■ Activity:
Select the lines below containing the word "will".

■ Data shown:
+===+

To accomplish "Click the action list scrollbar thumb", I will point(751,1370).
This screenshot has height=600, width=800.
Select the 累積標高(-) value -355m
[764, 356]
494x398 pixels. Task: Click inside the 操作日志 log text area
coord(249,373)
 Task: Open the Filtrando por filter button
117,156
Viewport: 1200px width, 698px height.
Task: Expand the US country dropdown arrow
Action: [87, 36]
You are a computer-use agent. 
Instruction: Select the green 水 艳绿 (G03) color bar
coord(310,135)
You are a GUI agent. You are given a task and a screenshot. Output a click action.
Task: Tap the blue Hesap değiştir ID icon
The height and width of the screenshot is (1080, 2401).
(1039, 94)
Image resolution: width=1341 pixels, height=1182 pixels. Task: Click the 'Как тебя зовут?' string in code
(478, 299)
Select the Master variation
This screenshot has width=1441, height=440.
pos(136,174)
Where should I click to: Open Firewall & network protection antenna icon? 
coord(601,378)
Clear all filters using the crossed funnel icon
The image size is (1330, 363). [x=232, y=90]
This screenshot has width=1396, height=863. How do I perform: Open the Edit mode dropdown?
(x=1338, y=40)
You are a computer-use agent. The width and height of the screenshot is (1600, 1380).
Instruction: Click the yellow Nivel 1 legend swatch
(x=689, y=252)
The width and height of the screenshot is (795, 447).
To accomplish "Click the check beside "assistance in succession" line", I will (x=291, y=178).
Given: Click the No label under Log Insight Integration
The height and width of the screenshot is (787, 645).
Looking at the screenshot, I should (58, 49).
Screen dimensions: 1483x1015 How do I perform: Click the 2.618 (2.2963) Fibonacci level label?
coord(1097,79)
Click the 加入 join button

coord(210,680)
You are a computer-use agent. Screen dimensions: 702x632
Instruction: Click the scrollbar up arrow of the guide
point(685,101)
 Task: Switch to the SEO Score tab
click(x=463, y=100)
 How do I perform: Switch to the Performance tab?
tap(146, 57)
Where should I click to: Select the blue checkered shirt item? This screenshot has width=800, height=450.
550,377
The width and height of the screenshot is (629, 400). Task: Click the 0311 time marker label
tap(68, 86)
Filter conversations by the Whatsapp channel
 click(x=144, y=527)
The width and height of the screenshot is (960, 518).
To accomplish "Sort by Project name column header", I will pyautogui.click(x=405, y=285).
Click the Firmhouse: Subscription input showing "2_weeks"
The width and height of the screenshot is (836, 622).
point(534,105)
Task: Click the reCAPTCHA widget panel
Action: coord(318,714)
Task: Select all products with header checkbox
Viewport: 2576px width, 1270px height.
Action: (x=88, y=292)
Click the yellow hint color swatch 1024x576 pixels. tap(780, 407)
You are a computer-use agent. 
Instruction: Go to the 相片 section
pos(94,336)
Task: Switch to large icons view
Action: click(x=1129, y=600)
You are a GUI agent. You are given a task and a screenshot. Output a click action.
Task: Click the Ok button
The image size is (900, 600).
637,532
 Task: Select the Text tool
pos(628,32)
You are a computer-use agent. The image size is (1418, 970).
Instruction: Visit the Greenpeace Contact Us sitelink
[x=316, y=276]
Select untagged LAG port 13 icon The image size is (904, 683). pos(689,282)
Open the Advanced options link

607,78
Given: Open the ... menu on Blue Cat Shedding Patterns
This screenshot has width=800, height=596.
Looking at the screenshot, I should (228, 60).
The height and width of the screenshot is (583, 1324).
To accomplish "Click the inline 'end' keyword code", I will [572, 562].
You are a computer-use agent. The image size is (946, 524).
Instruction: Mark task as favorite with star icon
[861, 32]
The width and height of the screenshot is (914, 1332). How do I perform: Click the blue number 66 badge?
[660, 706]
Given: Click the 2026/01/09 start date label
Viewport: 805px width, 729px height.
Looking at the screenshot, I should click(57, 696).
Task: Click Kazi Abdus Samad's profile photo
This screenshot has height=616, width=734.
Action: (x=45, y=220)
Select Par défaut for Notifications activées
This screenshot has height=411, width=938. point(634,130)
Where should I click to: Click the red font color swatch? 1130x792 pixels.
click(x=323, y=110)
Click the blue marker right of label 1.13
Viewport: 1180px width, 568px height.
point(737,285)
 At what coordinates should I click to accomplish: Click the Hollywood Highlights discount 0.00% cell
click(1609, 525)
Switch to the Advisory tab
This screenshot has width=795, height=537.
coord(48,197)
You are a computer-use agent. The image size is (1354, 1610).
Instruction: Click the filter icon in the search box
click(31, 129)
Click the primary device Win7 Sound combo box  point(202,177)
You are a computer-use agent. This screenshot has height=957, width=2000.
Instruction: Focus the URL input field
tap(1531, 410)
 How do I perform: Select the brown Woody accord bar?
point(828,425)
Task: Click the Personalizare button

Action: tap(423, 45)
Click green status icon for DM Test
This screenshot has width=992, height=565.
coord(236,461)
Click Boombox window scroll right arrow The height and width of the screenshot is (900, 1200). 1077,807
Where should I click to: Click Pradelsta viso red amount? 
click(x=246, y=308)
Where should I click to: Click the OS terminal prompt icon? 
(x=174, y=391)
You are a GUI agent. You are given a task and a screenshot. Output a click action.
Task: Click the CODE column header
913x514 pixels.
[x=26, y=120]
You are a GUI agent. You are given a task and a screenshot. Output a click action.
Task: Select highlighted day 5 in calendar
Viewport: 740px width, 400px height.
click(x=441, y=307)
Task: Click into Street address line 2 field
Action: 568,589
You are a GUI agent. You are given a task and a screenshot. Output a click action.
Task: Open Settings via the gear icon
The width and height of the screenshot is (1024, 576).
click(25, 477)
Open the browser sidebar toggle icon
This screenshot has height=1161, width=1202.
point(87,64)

+===+

■ Task answer:
To accomplish "Click the action list scrollbar thumb", I will point(751,1370).
To accomplish "Click the check beside "assistance in succession" line", I will (x=291, y=178).
To accomplish "Sort by Project name column header", I will pyautogui.click(x=405, y=285).
To accomplish "Click the inline 'end' keyword code", I will [572, 562].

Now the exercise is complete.